# 本文抜粋
---
ヘブラーによるモーツァルトのピアノ協奏曲旧録音がタワーレコードのオリジナル企画からリリースされました。ヘブラーのモーツァルトのピアノ協奏曲は、ロヴィッキとガリエラという指揮者の伴奏(一部デイヴィス)で後年録り直された全集の方がCD化されていますが、それ以前に別の指揮者で数曲単発で録音された旧録は現在現役盤がなく、CD化されたのは貴重です。

今回のCD化はLP3枚分がオリジナル通りに3枚のCDに収録されています。内2枚がステレオ録音で、1枚目が61年録音の19番と26番「戴冠式」でデイヴィス~ロンドン響、2枚目が59年録音の27番、18番でドホナーニ~ウィーン響の伴奏で、共に同じ曲の後年の再録よりも強力な指揮者が迎えられているのもうれしいところです。

もう1枚は60年のモノラル録音で、ゴールドベルク~オランダ室内管の伴奏で12番と12番のフィナーレの別ヴァージョンのイ長調のコンサートロンド、ハイドンのニ長調協奏曲が収録されています。ハイドンの協奏曲はステレオによる初CD化と表記されていて、他のモノラル収録曲とはハイ上がりな音質も異なっているのですが、ステレオプレゼンスは感じられるものの、左右に分かれたステレオ録音ではないようです。

モーツァルト ピアノ協奏曲第12番、18番、19番、26番「戴冠式」、27番他 ヘブラー(p)、デイヴィス~ロンドン響、ドホナーニ~ウィーン響・他







ヘブラーのモーツァルトは密閉されたフラスコの中で丁寧に醸成されたブランデーのような趣きがあり、それは今回の録音に聴く若い時から生涯変わっていません。私は2001年の来日に際し、生のヘブラーに接しましたが、レコードに聴くそのまま等身大のヘブラーの実像に逆に驚かされました。こんなにレコーディングと生の印象が変わらないピアニストはあまり他に類例がないかもしれません。それぐらいヘブラーのモーツァルトは、これ以上ないほどに精緻に作り込まれたものです。
---
# 取り組む課題
1 - 抜粋を読んで、次の問いに答えなさい。
(a) 1枚目のCDでヘブラーの伴奏を務めている指揮者とオーケストラは何か。
(b) 2枚目のCDに収められた演奏は何年に録音されたか。
(c) 筆者が生のヘブラーに接したのは何年の来日の際か。
2 - 抜粋の一部を、「もう1枚は60年のモノラル録」を含む箇所から書き始め、「テレオ録音ではないようです。」の後で終わるように、一字も変えずに書き写しなさい。
3 - 抜粋に番号で示されているモーツァルトのピアノ協奏曲を、すべて挙げなさい。
項目を参照しなくても、すべての課題に解答できます。

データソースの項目
---
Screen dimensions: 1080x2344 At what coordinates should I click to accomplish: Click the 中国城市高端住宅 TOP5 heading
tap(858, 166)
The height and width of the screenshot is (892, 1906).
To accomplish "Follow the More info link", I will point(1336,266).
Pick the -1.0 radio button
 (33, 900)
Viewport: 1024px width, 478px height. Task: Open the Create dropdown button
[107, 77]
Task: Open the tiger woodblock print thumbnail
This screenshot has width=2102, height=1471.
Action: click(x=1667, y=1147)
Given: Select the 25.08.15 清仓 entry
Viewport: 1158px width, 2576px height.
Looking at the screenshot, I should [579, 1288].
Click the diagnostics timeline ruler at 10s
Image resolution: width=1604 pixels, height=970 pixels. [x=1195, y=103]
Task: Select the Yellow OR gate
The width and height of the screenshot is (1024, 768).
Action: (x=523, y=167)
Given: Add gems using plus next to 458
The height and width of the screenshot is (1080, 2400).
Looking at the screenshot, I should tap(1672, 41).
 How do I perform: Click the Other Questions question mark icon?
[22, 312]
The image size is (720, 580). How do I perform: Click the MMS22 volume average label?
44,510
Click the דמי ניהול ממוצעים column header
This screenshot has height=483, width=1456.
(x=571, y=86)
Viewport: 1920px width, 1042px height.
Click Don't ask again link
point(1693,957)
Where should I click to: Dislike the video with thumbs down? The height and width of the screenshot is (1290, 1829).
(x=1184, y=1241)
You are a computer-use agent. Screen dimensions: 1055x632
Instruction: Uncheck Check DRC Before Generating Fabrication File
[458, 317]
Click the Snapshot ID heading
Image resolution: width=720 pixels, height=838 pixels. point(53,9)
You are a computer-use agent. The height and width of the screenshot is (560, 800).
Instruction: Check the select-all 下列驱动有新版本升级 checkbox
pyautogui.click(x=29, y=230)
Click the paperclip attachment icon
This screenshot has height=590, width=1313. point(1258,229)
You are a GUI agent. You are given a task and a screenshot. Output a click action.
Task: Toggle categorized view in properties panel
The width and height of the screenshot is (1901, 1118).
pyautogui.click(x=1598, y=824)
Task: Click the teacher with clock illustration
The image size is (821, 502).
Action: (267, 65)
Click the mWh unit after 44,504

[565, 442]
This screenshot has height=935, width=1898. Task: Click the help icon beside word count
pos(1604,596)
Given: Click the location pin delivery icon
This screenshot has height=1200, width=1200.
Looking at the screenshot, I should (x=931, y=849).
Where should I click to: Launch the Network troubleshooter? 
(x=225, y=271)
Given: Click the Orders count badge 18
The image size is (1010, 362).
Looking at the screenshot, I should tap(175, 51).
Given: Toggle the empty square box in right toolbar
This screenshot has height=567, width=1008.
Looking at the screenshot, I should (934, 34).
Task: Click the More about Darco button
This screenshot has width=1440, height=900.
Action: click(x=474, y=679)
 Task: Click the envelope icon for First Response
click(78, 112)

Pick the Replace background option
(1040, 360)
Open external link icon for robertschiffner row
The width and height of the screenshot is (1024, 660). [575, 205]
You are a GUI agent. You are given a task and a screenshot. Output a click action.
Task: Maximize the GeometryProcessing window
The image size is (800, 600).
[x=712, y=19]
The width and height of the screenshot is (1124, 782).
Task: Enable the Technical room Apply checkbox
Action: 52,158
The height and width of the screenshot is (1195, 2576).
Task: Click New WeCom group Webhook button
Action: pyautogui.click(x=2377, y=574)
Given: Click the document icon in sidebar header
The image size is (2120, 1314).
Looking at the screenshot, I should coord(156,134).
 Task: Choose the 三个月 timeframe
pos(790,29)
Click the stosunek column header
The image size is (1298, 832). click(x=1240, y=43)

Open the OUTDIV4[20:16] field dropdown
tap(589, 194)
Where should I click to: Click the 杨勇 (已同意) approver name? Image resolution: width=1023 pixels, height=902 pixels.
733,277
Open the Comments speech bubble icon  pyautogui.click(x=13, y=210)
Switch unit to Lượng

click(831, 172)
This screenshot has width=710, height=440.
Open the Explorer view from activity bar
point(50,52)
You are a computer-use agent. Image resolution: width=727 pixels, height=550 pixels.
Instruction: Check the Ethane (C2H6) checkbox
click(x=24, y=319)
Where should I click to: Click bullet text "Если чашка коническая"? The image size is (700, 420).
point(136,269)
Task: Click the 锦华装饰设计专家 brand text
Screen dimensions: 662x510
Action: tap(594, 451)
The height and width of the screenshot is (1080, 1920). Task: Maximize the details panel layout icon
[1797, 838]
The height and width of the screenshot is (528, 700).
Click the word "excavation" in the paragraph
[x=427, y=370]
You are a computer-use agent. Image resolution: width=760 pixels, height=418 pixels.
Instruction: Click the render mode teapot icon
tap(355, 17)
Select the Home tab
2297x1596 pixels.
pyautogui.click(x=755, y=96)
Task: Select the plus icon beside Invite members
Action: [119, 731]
---
# 解答例
1 -
(a) デイヴィス指揮のロンドン響
(b) 59年
(c) 2001年

2 -
もう1枚は60年のモノラル録音で、ゴールドベルク~オランダ室内管の伴奏で12番と12番のフィナーレの別ヴァージョンのイ長調のコンサートロンド、ハイドンのニ長調協奏曲が収録されています。ハイドンの協奏曲はステレオによる初CD化と表記されていて、他のモノラル収録曲とはハイ上がりな音質も異なっているのですが、ステレオプレゼンスは感じられるものの、左右に分かれたステレオ録音ではないようです。

3 - 12番、18番、19番、26番「戴冠式」、27番